Catching up often means working frantically to process photos I’ve just taken for a paying gig in order to gain time to process photos from a past non-paying adventure. Catching up usually means moving backwards in time. My sense of time has gotten quite wonky from living this way (and it was weird to begin with).

To add to the confusion, I’m not fully conscious of the details of what I’ve photographed until I look at the pictures later. At the moment the shutter clicks, I’m thinking about exposure, composition, the flow of events, the overall story of the subjects in front of me, the next direction the action is likely to take. It’s not until I am manipulating the photos on the computer screen, alone in a darkened room, that I see what was actually happening. It’s almost always different from what I thought was happening.

I’m not sure what any of that has to do with the photo below, which was taken on a dry lake bed near one of the entrances to Joshua Tree National Park.

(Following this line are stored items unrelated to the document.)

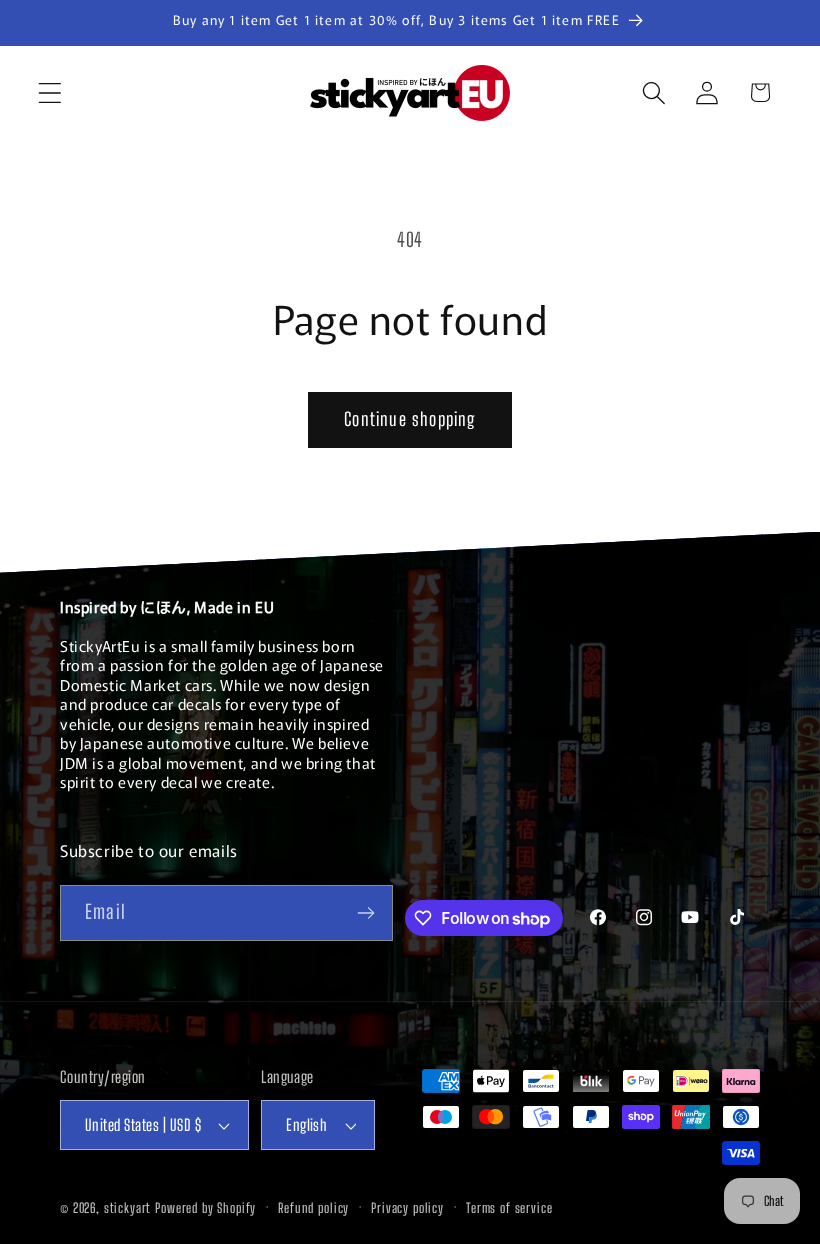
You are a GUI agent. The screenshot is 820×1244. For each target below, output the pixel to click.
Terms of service (509, 1208)
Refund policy (313, 1208)
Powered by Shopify (205, 1208)
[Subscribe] (365, 913)
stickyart (128, 1208)
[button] (50, 92)
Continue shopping (409, 419)
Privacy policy (407, 1208)
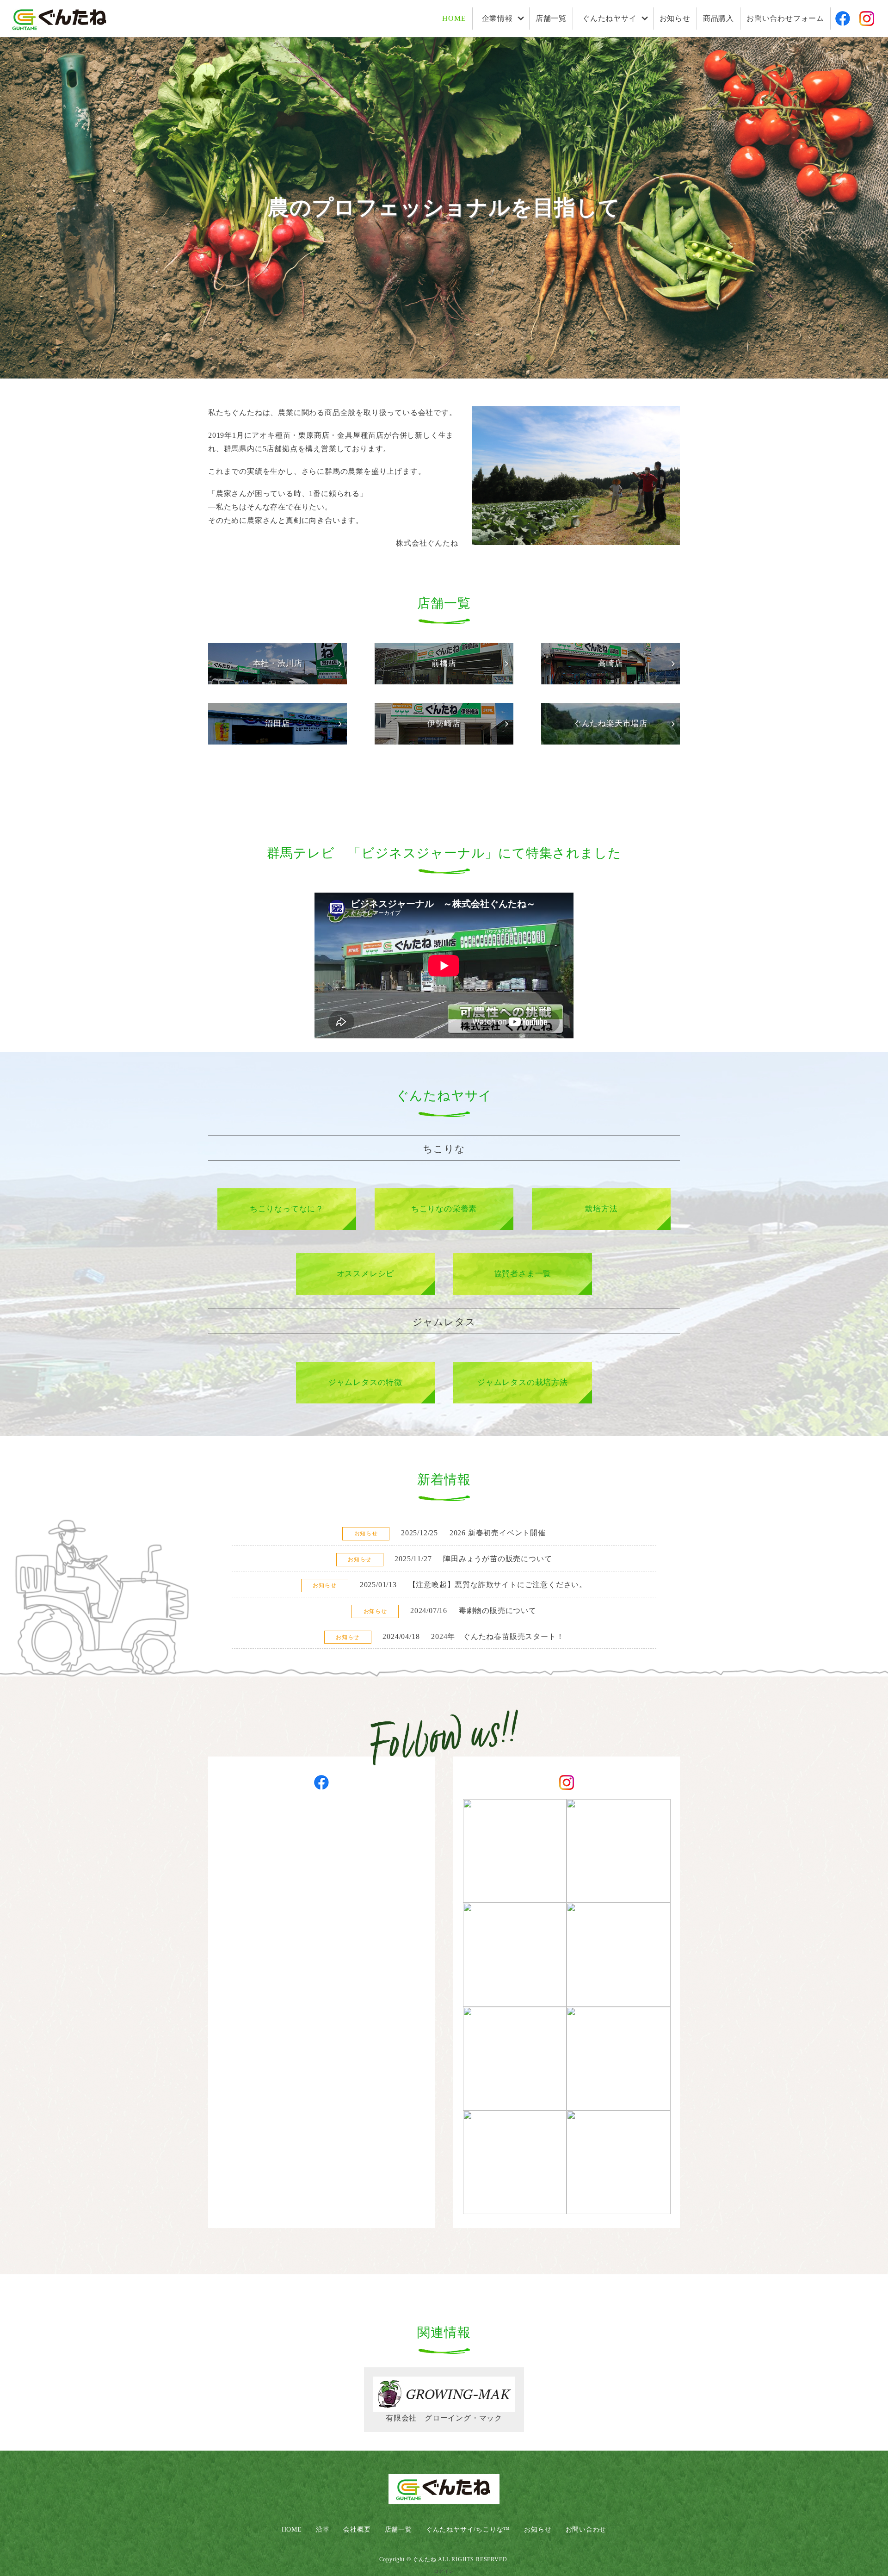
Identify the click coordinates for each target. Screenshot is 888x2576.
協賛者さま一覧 (523, 1273)
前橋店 (444, 663)
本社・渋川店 (277, 663)
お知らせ (675, 18)
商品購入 (718, 18)
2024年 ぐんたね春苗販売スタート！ (497, 1636)
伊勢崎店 (443, 723)
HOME (454, 18)
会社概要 (356, 2529)
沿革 (323, 2529)
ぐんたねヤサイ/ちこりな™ (468, 2529)
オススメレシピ (366, 1273)
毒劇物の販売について (497, 1610)
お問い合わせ (586, 2529)
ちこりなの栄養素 (444, 1208)
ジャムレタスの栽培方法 (522, 1382)
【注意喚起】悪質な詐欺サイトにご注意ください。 (497, 1585)
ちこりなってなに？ (287, 1208)
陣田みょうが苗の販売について (497, 1559)
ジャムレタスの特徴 (365, 1382)
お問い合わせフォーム (785, 18)
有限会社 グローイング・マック (444, 2418)
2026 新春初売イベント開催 (498, 1533)
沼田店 (277, 723)
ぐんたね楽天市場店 (611, 723)
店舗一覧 (551, 18)
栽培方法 (601, 1208)
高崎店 (610, 663)
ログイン (444, 2571)
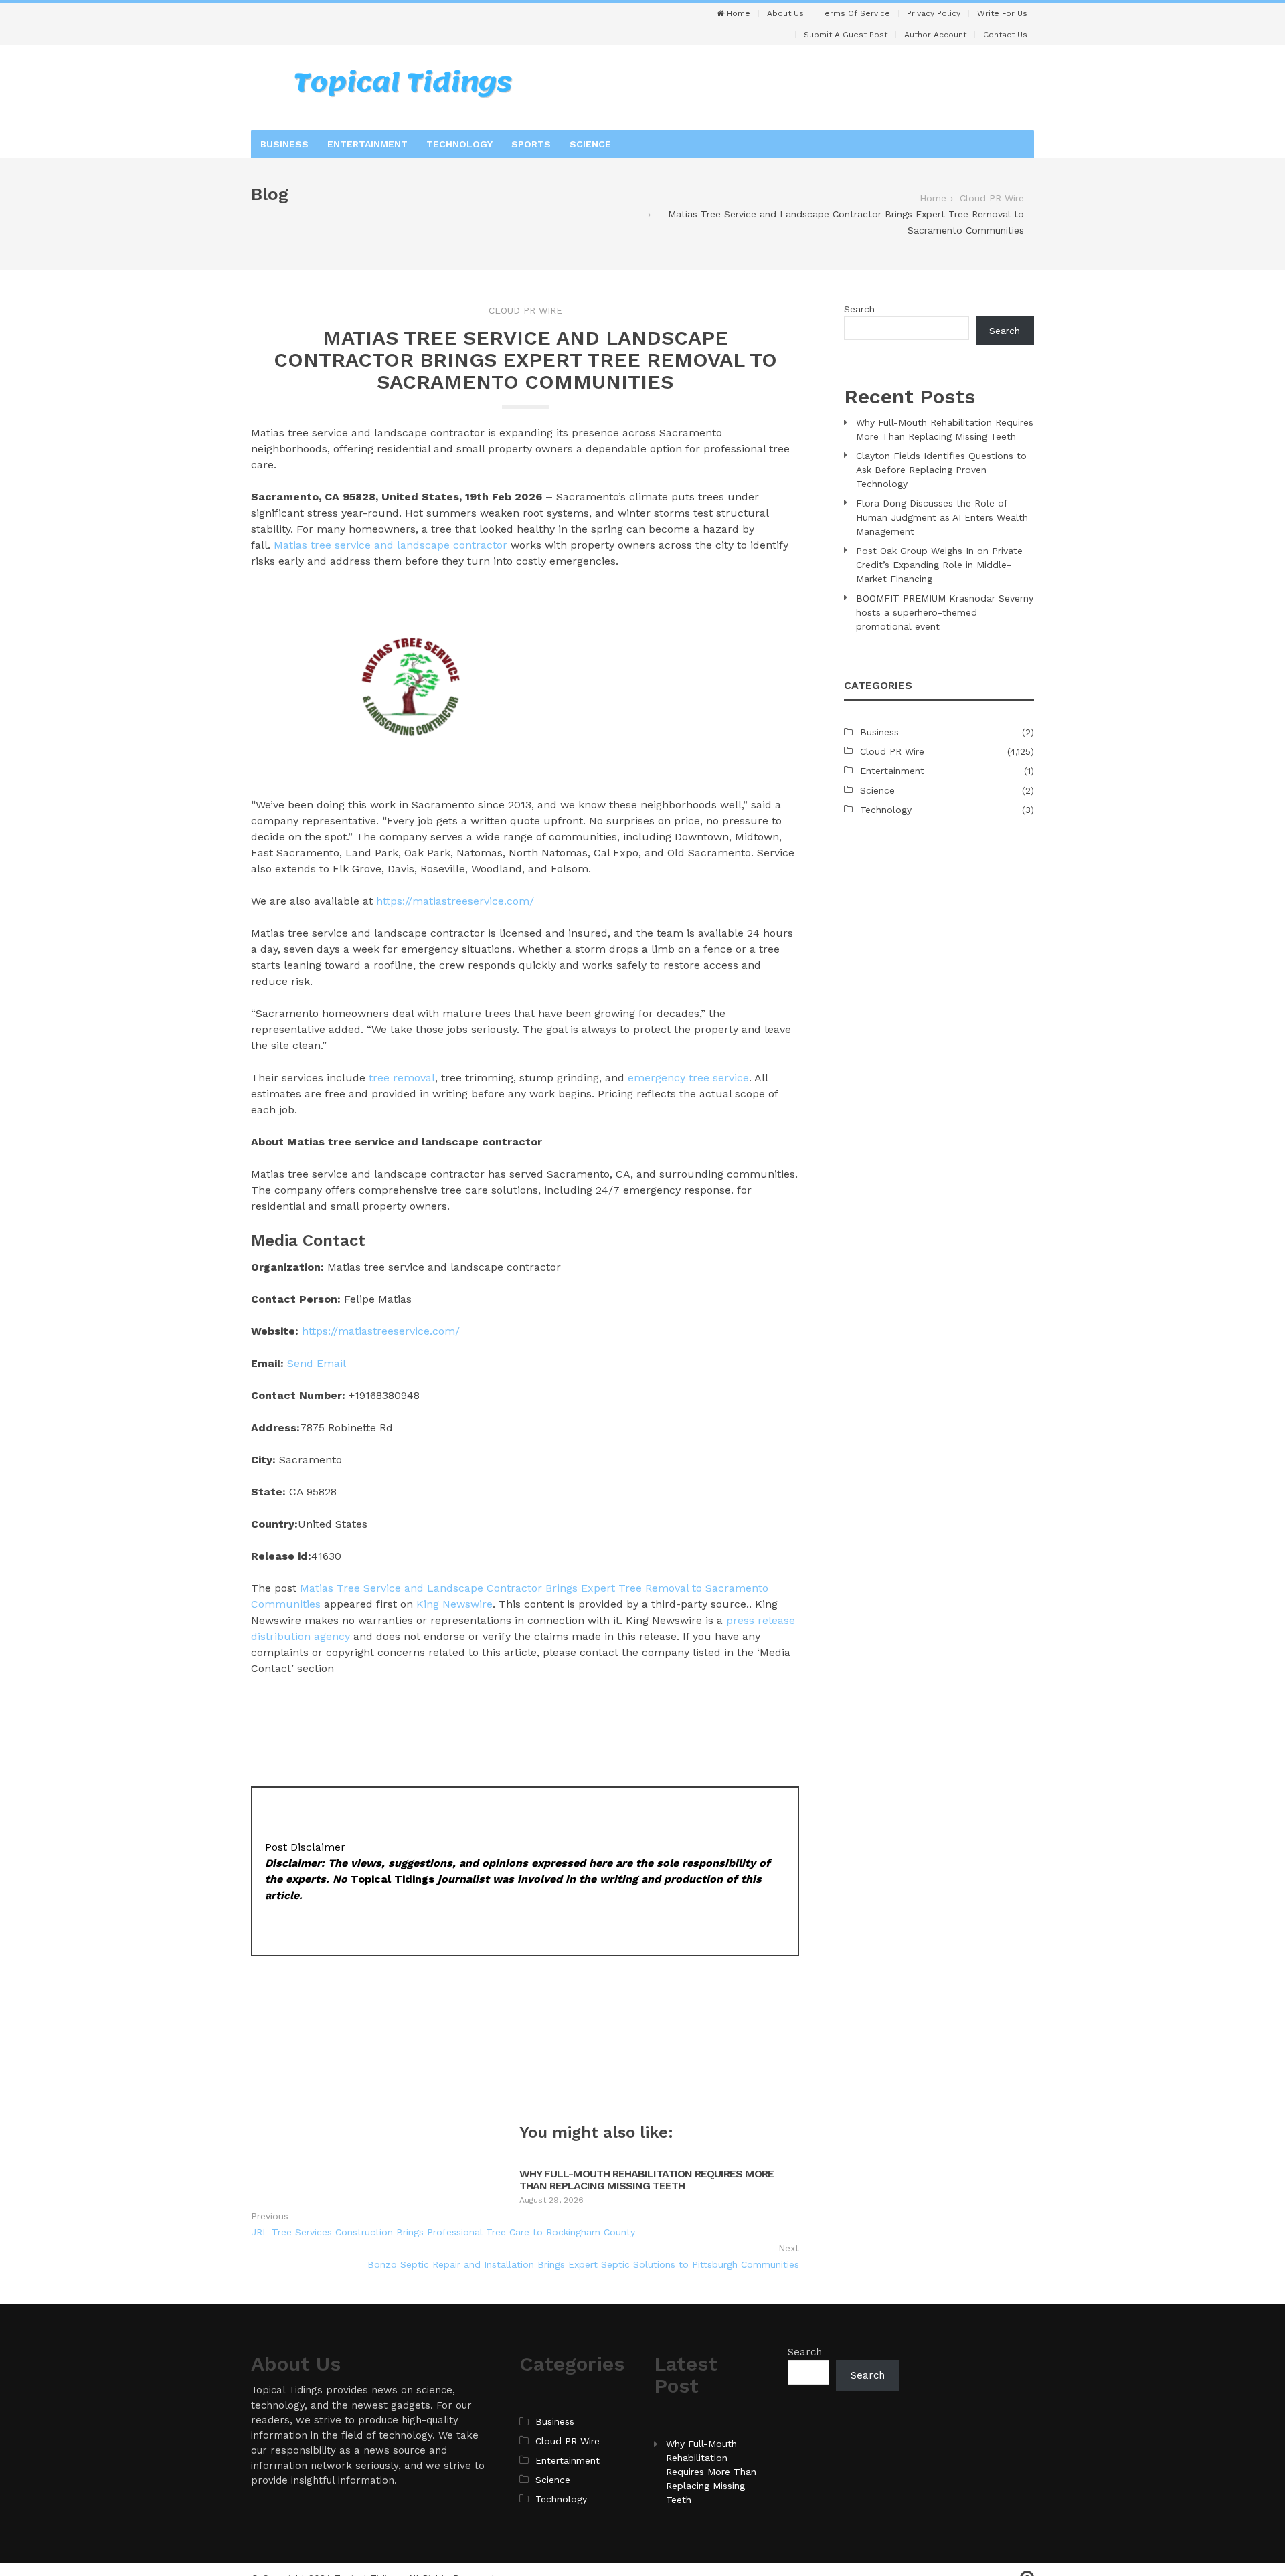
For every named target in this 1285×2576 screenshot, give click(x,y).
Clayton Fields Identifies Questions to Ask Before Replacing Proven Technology (941, 469)
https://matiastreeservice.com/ (455, 901)
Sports (531, 144)
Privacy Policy (933, 13)
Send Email (316, 1363)
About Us (785, 13)
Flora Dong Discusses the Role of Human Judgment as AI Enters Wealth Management (942, 517)
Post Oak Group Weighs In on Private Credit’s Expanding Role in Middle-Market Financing (939, 564)
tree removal (402, 1077)
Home (737, 13)
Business (284, 144)
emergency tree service (688, 1077)
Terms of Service (855, 13)
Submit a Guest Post (845, 34)
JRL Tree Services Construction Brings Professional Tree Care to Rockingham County (443, 2232)
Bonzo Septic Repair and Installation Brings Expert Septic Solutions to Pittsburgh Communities (583, 2264)
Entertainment (367, 144)
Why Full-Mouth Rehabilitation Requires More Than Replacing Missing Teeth (646, 2179)
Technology (459, 144)
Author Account (935, 34)
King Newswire (454, 1604)
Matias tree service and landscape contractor (390, 545)
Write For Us (1002, 13)
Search (859, 309)
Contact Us (1005, 34)
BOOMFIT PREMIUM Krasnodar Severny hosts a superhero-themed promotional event (944, 612)
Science (590, 144)
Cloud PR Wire (525, 310)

I suppose I’m trying to explain the feeling I get when I look at this photo and realize just how many bullet holes are in that rusty old refrigerator, and how much sand has built up inside and around it. I didn’t notice those things when I took the picture because I was too busy trying to properly expose the sky and compose the shot and plan my next ten shots and figure out if I’d have enough battery power left for a long sky exposure that night and who knows what else.

Not that it would’ve mattered whether or not I noticed the bullet holes at that moment. It would not have been an earth-shattering discovery; that refrigerator has obviously been there for quite some time, being shot at and collecting sand.

There’s something I’m trying to say here but it keeps eluding me; plus, I feel like maybe I’ve said it before. At moments like these, I’m ever so glad I can just show you a picture.